I know this because my very thorough doctor warned me this is likely to be the case.
What to do? What to do?
This is where my "what is truly important to me" quest
has risen in my complicated and muddled head.
I'm sick because there is something wrong.
As I believe that mind and body are well linked
I need to check my mental and emotional health to understand my physical health.
And to stop the periodic, overwhelming need to scratch.
Or bite my nails down so I can only rub.
I first visited an after hour clinic
(within hours though, but not any cheaper)
(within hours though, but not any cheaper)
because my regular doctor was overwhelmed with the measles outbreak in Hamilton.
So no appointment for me there,
they recommended I see anyone I could.
So I did and in the process was exposed to measles
(thank you public health system, always perpetuating yourself)
I was well checked out and sent home with a script for prednisone.
My medical mother explained that prednisone is a heavy hitter
and will suppress the reaction well.
But what she didn't tell me is the side effects,
which read like a horror story of everything you don't want.
Mind you the doctor didn't tell me either.
Yes, the prednisone worked.
But the hives are tougher,
they are still here and
I will not be taking prednisone ever again.
My regular doctor was much more helpful.
Upshot of what ever it is happening in my body is
doctors don't know,
could be one or a million things,
but likely it's stress,
a sad diet,
lack of exercise,
stress,
poor diet,
and so on.
What to do?

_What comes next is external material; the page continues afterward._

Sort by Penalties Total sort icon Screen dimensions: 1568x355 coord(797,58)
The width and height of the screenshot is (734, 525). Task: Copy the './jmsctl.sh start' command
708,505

What to do?
Well right now,
I'm going to wear gloves so I can only rub these suckers.
This morning I decided that we need to eat better,
so clean eating for us,
I ordered a meat pack from Green Meadows Beef
cause I quite like knowing my grass fed beef
has been grown on Taranaki coastal paddocks
that I can visit anytime I want
that I can visit anytime I want
(plus they are twitter buddies of mine).
We will only eat food we have made ourselves.
I'm going to organise a cleaning lady
so there is one less thing to stress me out.
I'm going to get my hair cut and get my legs waxed
cause I can't shave them cause *spoiler alert* hives bleed when shaved.
I'm going to go home and hug my husband
and pray for the best outcome there can possibly be.
And I am going to remind myself to trust in the Lord.
And to not be mad with Him when things don't go our way.
And be ok with the big fat warning sign these hives are.
And figure out how to look after myself
so one day I will be able to shave my legs again.
*I've not acctually seen the hives on my bottom myself. Homeboy reckons they are there but I think he may be confusing my cellulite with hives.